With a Service object, you can use built-in Kubernetes service discovery to expose Pods. A Service defines a set of Pods and a policy to access those Pods. Kubernetes assigns a single DNS name for a set of Pods and can load balance requests across Pods. When you create a Service, a set of pods and EndPoints are created to manage access to the pods.
The Endpoints object in Kubernetes is the list of IP and port addresses to the Pods and are created automatically when a Service is created and are configured with the pods matching the selector defined in the Service. A Service can be configured without a selector, in that case Kubernetes does not create an associated Endpoints object.
Let's look at the declaration of the service.yaml,
$ cat service.yaml
apiVersion: v1
kind: Service
metadata:
name: helloworld
labels:
app: helloworld
spec:
ports:
- port: 8080
targetPort: http-server
selector:
app: helloworld
The spec defines a few important attributes, especially selector and ports. The set of Pods that a Service targets, is determined by the selector using labels. When a Service has no selector, the corresponding Endpoints object is not created automatically. This can be useful in cases where you want to define an Endpoint manually, for instance in the case of an external database instance.
The Service maps the incoming port to a targetPort of the Deployment. By default the targetPort is set to the same value as the incoming port field. A port definition in Pods can also be given a name, and you can reference these names in the targetPort attribute of the Service instead of using a port number. In the Service example of helloworld, the deployment.yaml file should then have the corresponding port defined that the Service references by name,
$ cat deployment.yaml
ports:
- name: http-server
containerPort: 8080
ServiceTypes¶
Before you create a Service for the helloworld application, let's first understand what types of services exist. Kubernetes ServiceTypes allow you to specify what kind of Service you want.

#### [Data lines]
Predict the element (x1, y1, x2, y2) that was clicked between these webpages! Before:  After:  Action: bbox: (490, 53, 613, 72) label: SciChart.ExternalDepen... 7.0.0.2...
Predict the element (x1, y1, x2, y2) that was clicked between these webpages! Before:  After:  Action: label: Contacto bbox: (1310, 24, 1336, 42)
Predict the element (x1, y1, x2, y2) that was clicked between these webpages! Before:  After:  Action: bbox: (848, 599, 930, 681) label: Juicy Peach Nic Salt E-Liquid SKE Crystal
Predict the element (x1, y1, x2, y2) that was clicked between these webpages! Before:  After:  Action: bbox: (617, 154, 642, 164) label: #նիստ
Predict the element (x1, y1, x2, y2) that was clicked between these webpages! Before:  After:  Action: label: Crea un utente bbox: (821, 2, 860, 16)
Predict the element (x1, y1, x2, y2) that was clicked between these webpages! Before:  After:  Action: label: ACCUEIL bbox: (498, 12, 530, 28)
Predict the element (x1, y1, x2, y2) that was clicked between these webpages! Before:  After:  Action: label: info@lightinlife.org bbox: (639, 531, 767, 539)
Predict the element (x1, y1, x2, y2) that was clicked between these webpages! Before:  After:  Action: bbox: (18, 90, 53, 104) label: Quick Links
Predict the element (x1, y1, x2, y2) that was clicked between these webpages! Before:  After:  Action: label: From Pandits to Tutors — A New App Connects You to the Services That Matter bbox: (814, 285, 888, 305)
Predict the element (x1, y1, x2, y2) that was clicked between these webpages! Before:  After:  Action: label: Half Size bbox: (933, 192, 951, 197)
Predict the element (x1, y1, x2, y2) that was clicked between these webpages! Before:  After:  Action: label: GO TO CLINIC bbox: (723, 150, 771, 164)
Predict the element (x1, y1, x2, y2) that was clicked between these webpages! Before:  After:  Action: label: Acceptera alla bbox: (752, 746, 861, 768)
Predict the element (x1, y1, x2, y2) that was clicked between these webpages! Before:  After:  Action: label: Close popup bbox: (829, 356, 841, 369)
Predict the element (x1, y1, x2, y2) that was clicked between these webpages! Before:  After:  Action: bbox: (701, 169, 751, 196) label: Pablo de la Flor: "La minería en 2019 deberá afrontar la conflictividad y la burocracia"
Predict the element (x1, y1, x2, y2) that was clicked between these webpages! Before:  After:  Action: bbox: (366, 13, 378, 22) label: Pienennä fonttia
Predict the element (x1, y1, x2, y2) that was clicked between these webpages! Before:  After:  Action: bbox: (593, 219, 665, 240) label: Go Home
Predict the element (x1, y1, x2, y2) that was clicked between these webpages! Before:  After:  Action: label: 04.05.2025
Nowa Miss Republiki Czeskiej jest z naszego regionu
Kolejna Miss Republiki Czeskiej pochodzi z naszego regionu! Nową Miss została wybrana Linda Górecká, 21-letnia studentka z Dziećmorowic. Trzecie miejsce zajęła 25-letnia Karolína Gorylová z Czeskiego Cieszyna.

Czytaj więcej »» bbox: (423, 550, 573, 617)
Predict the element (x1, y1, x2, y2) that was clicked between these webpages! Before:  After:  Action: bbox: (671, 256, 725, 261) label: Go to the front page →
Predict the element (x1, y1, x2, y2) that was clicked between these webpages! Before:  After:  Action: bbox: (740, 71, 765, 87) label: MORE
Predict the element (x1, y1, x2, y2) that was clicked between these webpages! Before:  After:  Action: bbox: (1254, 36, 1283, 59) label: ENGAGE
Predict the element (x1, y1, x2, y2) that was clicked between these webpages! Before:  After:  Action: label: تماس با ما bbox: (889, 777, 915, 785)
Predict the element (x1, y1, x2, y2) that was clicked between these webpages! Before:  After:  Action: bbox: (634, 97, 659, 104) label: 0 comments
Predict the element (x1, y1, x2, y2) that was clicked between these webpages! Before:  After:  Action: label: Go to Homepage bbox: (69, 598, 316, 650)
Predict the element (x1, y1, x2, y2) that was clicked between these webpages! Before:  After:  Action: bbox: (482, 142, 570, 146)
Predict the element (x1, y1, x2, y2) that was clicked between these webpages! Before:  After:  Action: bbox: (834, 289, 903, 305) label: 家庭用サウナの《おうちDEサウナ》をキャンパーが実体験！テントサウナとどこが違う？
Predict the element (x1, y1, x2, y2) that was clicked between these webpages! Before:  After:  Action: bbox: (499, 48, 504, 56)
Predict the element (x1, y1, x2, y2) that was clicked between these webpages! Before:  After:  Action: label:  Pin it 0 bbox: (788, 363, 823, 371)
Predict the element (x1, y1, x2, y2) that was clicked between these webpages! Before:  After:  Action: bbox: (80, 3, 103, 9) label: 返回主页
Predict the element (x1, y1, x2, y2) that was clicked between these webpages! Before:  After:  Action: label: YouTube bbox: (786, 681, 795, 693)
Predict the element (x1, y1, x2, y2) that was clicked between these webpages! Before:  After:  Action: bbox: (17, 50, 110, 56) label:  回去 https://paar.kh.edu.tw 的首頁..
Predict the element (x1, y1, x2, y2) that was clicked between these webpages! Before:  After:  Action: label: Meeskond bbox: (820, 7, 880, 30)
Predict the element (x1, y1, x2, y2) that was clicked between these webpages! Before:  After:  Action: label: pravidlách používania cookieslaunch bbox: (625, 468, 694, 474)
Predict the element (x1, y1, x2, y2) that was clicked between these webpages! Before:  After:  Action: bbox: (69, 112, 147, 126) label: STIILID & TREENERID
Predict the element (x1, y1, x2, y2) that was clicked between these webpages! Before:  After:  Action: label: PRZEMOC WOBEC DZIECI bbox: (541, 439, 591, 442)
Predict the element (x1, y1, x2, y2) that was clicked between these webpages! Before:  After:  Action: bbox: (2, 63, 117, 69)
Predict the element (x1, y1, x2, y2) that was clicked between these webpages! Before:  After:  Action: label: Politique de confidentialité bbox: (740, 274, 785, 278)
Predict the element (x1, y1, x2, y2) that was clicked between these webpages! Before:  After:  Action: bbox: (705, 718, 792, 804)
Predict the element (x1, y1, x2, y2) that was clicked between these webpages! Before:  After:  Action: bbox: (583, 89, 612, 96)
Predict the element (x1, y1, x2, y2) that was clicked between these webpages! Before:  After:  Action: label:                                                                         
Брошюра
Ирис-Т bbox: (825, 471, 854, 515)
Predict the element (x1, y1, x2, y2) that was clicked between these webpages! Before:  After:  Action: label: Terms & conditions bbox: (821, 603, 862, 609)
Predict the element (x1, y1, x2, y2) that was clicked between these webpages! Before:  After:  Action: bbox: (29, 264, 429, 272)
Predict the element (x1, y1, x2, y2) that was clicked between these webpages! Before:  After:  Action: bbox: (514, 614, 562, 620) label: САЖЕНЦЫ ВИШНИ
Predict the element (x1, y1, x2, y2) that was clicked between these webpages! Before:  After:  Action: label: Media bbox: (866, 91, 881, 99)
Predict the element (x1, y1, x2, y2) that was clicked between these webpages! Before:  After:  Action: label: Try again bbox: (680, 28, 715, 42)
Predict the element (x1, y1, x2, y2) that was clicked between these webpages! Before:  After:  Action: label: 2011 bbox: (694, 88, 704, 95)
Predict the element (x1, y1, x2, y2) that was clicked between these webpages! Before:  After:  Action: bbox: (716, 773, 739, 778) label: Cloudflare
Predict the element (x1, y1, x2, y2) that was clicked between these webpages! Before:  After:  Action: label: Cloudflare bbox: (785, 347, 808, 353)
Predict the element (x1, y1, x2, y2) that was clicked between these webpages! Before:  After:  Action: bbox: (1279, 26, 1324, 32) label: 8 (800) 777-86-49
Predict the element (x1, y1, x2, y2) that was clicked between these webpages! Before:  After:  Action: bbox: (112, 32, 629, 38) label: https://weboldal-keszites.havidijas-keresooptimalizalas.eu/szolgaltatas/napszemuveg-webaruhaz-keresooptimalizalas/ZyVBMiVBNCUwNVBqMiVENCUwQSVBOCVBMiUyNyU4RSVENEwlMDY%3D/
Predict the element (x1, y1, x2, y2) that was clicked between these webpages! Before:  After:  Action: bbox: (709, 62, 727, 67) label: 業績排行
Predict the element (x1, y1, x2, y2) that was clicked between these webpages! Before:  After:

#### [Exercise brief]
Resume the Kubernetes Service walkthrough after its last sentence, keeping its tone and level of detail.

#### [Result]
The default type is ClusterIP. To expose a Service onto an external IP address, you have to create a ServiceType other than ClusterIP.
ServiceType values and their behaviors are:
- ClusterIP: Exposes the Service on a cluster-internal IP. This is the default ServiceType.
- NodePort: Exposes the Service on each Node’s IP at a static port (the NodePort). A ClusterIP Service, to which the NodePort Service routes, is also automatically created. You’ll be able to contact the NodePort Service, from outside the cluster, by requesting
<Node-Public-IP>:<NodePort>. - LoadBalancer: Exposes the Service externally using a cloud provider’s load balancer. The NodePort and ClusterIP Services, to which the external load balancer routes, are also automatically created.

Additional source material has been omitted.